I am one of the few here who has known about mine for over a year, has not had symptoms but I have also decided not to treat it for the time being, I did have a bleed, however my bleed was from an aneurysm that the doctors were able to isolate and obliterate. Because my doctor was able to determine that this was the aneurysm that bled and not my AVM the AVM is still considered to be enraptured. Before my bleed I had no symptoms and even after having surgery for my aneurysm i have no symptoms that I am aware of.
As for why i decided not to treat is a person decision. For one thing i already went through brain surgery last year for my aneurysm (technically two brain surgeries, one to place a ventriculostomy in my brain to drain Cerebral spinal fluid and another do treat the aneurysm). WHile both surgeries were minimally invasive, it is brain surgery and the less brain surgery i have to have the better. I have a lot of life goals that I want to accomplish and with a lot of them I need to use my brain :p.

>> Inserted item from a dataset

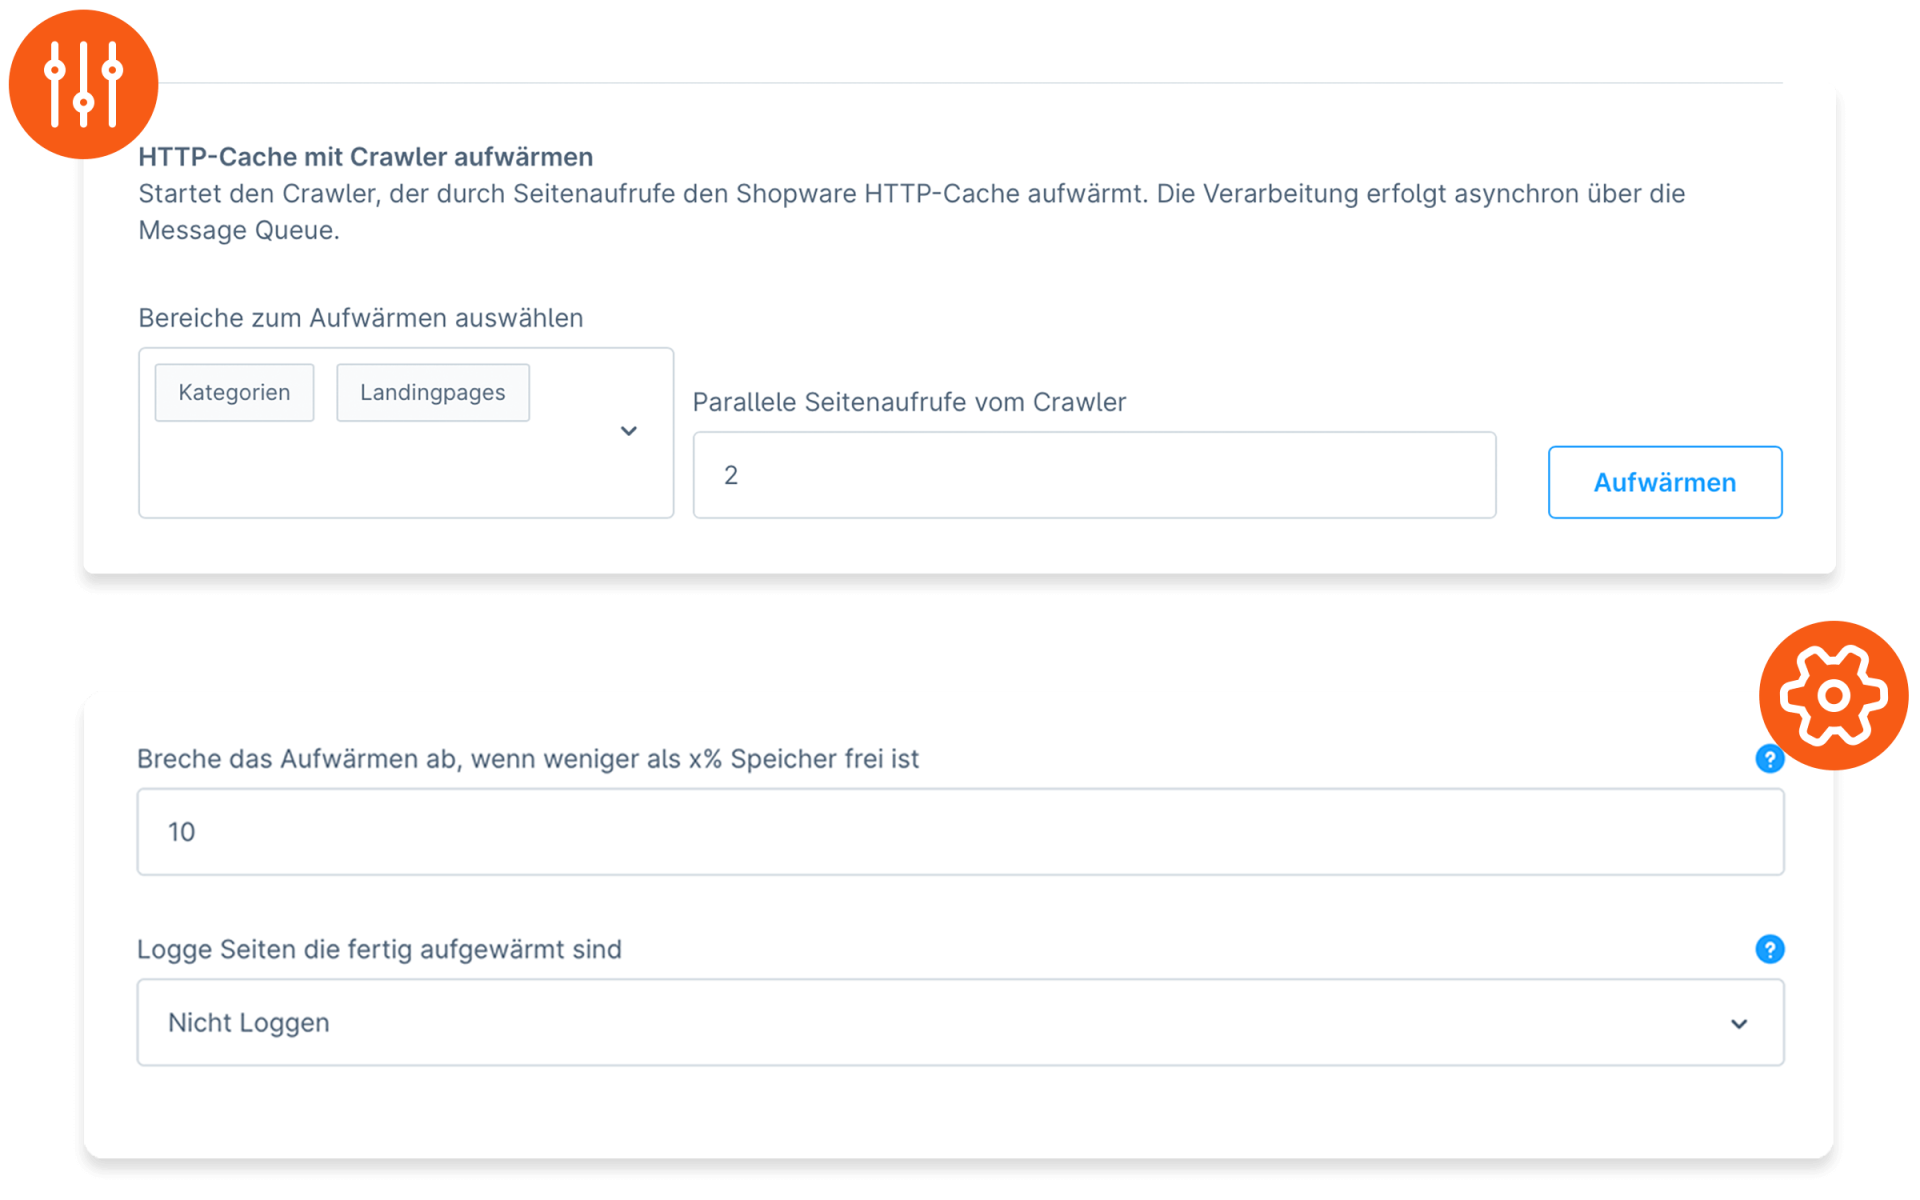Viewport: 1920px width, 1200px height.
Task: Select the "Landingpages" tag
Action: pos(432,393)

I have spoken about it at length with my doctor and mine is considered to be a grade 3/4, approx. 3cm in diameter, meaning that it is operable however my doctor also can't tell me what any deficits i may have after surgery due to the placement of my AVM. It is in my right parietal lobe but also boarders on the occipital lobe. Because removal of the AVM can cause issues to the surrounding brain tissue there is a chance i may have major issues afterwards with spacial relations, or motor issues with the left side of my body. I was given the option of having GK, but that would have a 75% chance of obliteration with a 5-10% chance of deficit. I have met quite a few people who have had gamma knife and a large majority of them have had issues with cerebral edema and tissue necrosis which is also something i want to avoid. The neurosurgeons I have talked to all agreed with me that proceeding for the time being with no treatment is probably the best option since they can't guarantee that i will come out unscathed and without major deficit that could affect my every day life and my ability to live it the way i want to.
I haven't stopped living my life after the diagnosis though. Since last year I moved to Alaska, did a 20 mile bike ride and climbed a 3500 foot mountain. I just watch my blood pressure to make sure that it is stable and if things start to feel difficult I slow down a little bit.
There is always the risk of a bleed...in my case I was told a 1% chance per year.But I also know that there are many new technologies coming out that could help the way we treat AVMs and am kind of holding out for some additional research that may lead to less invasive AVM treatments as well. They may not be doing a ton of research on AVMs specifically but we have to remember that gamma knife is primarily used and was researched for use a treatment for brain cancer. I used to travel a lot for work and I always carried my MRI and CT films with me, plus I would get the name of the nearest neurosurgeon that specializes in neurovascular surgery. I also have a medical alert bracelet that I wear as well as a wallet card that describes my issue along with mention of a history of hydrocephalus. Even here in Alaska I have a doctor that mine recommended and knows personally who can treat me in the event of an emergency. :)
I hope my experience has helped you somewhat. I am a little unique in my decision and I don't know if my decision will stand forever depending on technology and other medical advances we may experience.
I wish you so much luck and happiness and please let us know what you decide to do!